*TEXT FOR ANALYSIS:*
══════════
Dice loss function is derived from binary classification by introducing dice coefficient which is essentially an overlap measure of two samples overlap, or similarity of two contour areas [15]. If the value of dice coefficient is increasing while using Dice in the designed image segmentation model, the overlap between the predicted target location and the real target location is increasing as well.

For intersection over union (IOU) acting as a measure of the accuracy of an object in a given set of data, BCE cannot directly optimize the IOU, while Dice Loss can indirectly optimize the IOU. Therefore, under the premise of using BCE, combining Dice as multi loss could achieve multi-angle supervised model training. In addition, since BCE cannot directly optimize the IOU, some researches attempt to avoid using BCE in the image segmentation model. As a representative method, Lovasz-Softmax Loss function (Lovasz for short) could directly optimize the IOU [16]. In this work, Lovasz is also used in the designed image segmentation model to directly optimize the IOU while effectively reducing loss.

5 Numerical Analysis and Evaluation

In this section, the following numerical analyses are conducted to evaluate the efficiency of achieved proposals in this work.
══════════
*WORK INSTRUCTIONS:* Retype the entire passage on loss functions for image segmentation word for word. The items that come after this passage can be disregarded.
══════════
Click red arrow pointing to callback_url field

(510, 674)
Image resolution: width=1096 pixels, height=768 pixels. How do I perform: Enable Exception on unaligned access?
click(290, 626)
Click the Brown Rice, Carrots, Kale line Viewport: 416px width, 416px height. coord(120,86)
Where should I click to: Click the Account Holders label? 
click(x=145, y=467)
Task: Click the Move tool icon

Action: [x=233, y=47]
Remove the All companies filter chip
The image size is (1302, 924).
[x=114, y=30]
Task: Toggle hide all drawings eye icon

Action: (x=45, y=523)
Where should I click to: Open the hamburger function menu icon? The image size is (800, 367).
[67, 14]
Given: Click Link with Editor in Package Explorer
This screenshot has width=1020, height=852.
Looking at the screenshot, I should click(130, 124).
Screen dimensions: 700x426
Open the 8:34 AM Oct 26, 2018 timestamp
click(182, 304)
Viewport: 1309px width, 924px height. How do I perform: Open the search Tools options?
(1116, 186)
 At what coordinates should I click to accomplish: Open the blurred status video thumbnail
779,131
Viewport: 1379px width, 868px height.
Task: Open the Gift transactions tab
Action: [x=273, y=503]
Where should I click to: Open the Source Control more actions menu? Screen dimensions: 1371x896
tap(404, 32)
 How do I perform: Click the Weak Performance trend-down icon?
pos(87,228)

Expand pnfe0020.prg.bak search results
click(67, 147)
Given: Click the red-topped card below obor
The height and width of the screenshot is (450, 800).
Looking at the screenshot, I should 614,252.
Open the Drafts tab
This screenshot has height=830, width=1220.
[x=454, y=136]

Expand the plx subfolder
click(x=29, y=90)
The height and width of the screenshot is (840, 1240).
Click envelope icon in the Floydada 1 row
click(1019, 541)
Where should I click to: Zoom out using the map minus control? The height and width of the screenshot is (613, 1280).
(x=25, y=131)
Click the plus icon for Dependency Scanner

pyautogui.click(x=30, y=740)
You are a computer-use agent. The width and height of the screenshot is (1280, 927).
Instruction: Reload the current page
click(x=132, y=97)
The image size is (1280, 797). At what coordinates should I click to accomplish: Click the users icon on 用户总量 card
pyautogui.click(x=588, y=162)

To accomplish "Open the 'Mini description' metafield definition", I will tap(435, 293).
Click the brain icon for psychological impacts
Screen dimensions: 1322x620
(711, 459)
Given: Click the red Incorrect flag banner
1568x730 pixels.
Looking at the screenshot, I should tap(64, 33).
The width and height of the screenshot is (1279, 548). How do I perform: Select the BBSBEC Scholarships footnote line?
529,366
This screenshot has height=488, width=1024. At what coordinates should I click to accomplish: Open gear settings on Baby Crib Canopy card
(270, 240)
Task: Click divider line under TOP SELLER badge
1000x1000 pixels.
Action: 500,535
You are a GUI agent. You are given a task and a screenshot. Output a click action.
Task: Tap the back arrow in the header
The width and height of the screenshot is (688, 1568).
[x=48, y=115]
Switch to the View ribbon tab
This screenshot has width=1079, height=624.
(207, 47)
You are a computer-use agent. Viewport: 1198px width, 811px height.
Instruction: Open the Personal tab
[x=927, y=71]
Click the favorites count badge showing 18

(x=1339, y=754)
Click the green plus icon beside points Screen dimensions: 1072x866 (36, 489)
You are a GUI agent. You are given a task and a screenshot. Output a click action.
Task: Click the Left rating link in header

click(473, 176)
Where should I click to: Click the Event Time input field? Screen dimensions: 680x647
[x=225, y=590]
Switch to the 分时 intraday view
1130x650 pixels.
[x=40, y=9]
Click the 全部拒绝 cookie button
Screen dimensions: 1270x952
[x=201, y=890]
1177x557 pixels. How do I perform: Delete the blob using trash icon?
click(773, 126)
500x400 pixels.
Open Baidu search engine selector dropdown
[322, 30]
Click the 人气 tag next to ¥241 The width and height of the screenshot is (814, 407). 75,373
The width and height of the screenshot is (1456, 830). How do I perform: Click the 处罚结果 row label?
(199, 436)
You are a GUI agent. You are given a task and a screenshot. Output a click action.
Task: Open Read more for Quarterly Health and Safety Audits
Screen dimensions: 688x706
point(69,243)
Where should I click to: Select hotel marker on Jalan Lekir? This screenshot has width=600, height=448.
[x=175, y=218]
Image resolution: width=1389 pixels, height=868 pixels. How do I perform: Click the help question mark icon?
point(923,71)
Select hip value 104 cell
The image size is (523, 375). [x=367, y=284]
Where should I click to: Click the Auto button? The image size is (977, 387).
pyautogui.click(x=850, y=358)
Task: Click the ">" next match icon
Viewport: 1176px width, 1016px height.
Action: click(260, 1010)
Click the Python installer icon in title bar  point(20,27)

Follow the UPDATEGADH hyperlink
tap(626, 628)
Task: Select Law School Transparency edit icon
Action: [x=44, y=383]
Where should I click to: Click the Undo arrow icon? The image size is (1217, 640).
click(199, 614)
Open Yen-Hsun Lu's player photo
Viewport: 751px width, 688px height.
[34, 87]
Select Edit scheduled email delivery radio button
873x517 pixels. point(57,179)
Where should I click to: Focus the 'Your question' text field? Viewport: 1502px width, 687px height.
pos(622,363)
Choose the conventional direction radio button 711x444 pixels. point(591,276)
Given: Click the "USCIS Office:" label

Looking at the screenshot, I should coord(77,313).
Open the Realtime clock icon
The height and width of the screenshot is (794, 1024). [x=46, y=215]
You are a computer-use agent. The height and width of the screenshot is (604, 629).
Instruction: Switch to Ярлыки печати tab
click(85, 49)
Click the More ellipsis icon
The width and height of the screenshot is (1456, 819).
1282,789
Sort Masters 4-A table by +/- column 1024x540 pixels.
══════════
*RESPONSE TO THIS EXERCISE:*
Dice loss function is derived from binary classification by introducing dice coefficient which is essentially an overlap measure of two samples overlap, or similarity of two contour areas [15]. If the value of dice coefficient is increasing while using Dice in the designed image segmentation model, the overlap between the predicted target location and the real target location is increasing as well.

For intersection over union (IOU) acting as a measure of the accuracy of an object in a given set of data, BCE cannot directly optimize the IOU, while Dice Loss can indirectly optimize the IOU. Therefore, under the premise of using BCE, combining Dice as multi loss could achieve multi-angle supervised model training. In addition, since BCE cannot directly optimize the IOU, some researches attempt to avoid using BCE in the image segmentation model. As a representative method, Lovasz-Softmax Loss function (Lovasz for short) could directly optimize the IOU [16]. In this work, Lovasz is also used in the designed image segmentation model to directly optimize the IOU while effectively reducing loss.

5 Numerical Analysis and Evaluation

In this section, the following numerical analyses are conducted to evaluate the efficiency of achieved proposals in this work.